→ To do:
(a) According to the article on Mayo Clinic Health System's new hospital, how many beds will the hospital have?
(b) Reproduce everything in the article on Mayo Clinic Health System's new hospital from "LA CROSSE, Wis." down to "state-of-the-art hospital plans.".
(c) Go on with the article on Mayo Clinic Health System's new hospital, picking up after its final sentence.

→ Reading passage:
▶
Mayo Clinic Health System’s new hospital will have increased patient monitoring and communication systems

By Caden Perry
La Crosse Tribune

LA CROSSE, Wis. — Construction on Mayo Clinic Health System’s new hospital is entering its home stretch and is on track to open in the fall of 2024. On Tuesday, Mayo officials showed off the hospital’s new rooftop helipad and explained how the new facility will help the hospital remain flexible as healthcare technology advances.

As its exterior is enclosed, work has begun to finish floors and rooms in the new $198 million, 94-bed hospital in anticipation of patients occupying beds by September 2024. New energy systems, wireless patient equipment and 24/7 remote monitoring are all coming to the state-of-the-art hospital plans.

“We’ve been able to compress things into a much more efficient footprint here,” said Karen Finneman Killinger, regional chair of facilities for Mayo. “We’re helping with the overall flow. Doctors will be able to communicate with patient records with devices on the walls that are hooked up to many more systems.”
◀
→ Recorded data:
▶
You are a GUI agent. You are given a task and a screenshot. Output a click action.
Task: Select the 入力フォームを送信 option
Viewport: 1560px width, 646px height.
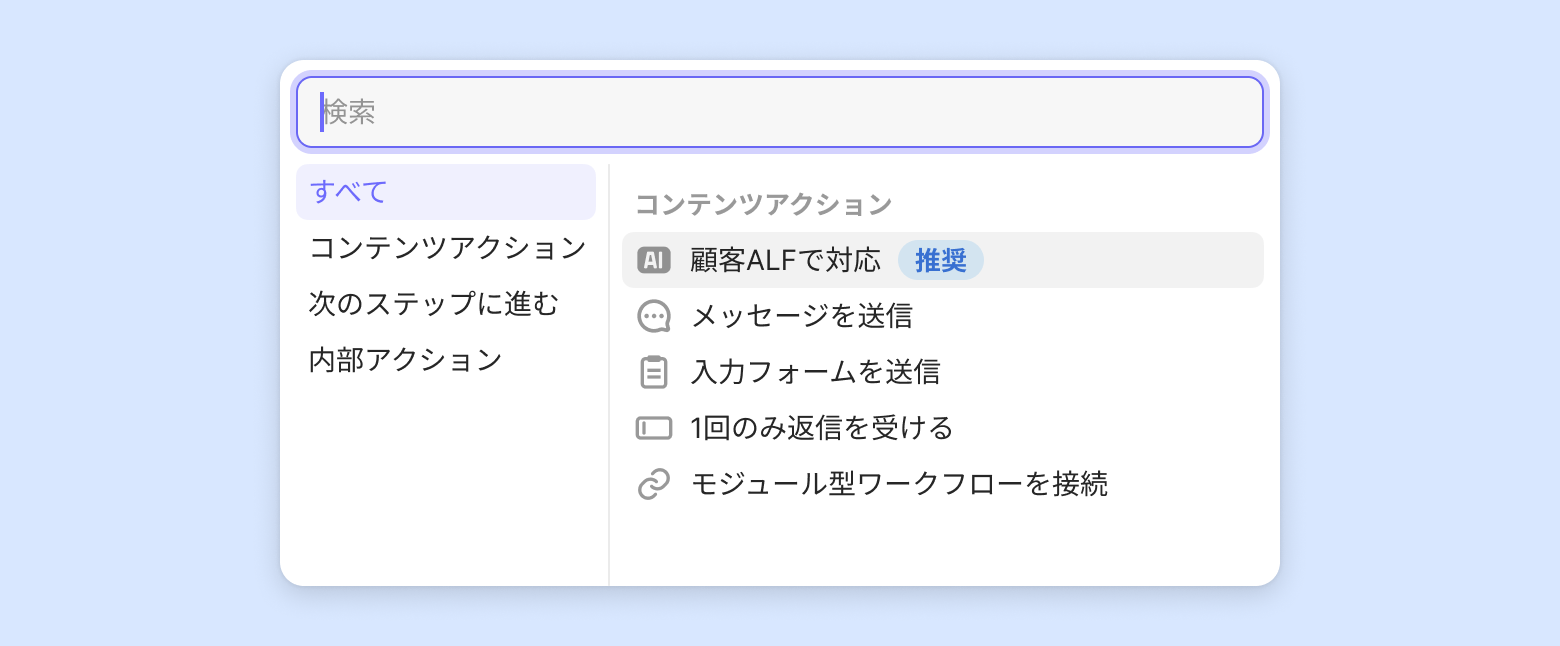click(816, 372)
◀
→ Task answers:
(a) 94 beds

(b)
LA CROSSE, Wis. — Construction on Mayo Clinic Health System’s new hospital is entering its home stretch and is on track to open in the fall of 2024. On Tuesday, Mayo officials showed off the hospital’s new rooftop helipad and explained how the new facility will help the hospital remain flexible as healthcare technology advances.

As its exterior is enclosed, work has begun to finish floors and rooms in the new $198 million, 94-bed hospital in anticipation of patients occupying beds by September 2024. New energy systems, wireless patient equipment and 24/7 remote monitoring are all coming to the state-of-the-art hospital plans.

(c)
Systems built into the six-story building will allow staff to monitor patients with several levels of supervision. Wireless medical equipment will be the standard, with dedicated nurses taking watch over displays that can track all of a patient’s diagnostics without needing to be present in the room. This will speed up response time and time management with patients, Killinger said.

The wireless improvements also will help Mayo bring telehealth to the forefront of its care regimen. Telehealth has dominated the healthcare conversation since the COVID-19 pandemic and the new in-patient rooms are fitted to meet that demand. Patient room TVs will have full access to treatment schedules and offer virtual consultations from staff across the country.

The new rooftop helipad was completed last week.

“By moving the helipad away from all that traffic, we create a far safer environment,” said Todd Lepper, director of Air Operations for Mayo. “We’re far less likely to sandblast a car, less likely to knock someone over, and it’s a big investment in the safety of our teams.”

A service elevator near the pad can deliver patients from the helicopter to their required wing in the same amount of time as the previous ground floor landing area, said Dr. Jeff Jensen, chair of Mayo Clinic’s Ambulance Service Board.

To correctly size the service elevator, Mayo facilities coordinators taped out measurements in a conference room and had hospital staff practice taking patients in and out of the space. When it wasn’t quite right, they adjusted their plans.

“There’s only one other elevator this company has done that’s this big, and that’s at Mayo in Rochester,” said Kris Rubenzer, project executive for Knutson Construction. “It’s a giant 14,300-pound capacity elevator. Almost triple the size of a normal one.”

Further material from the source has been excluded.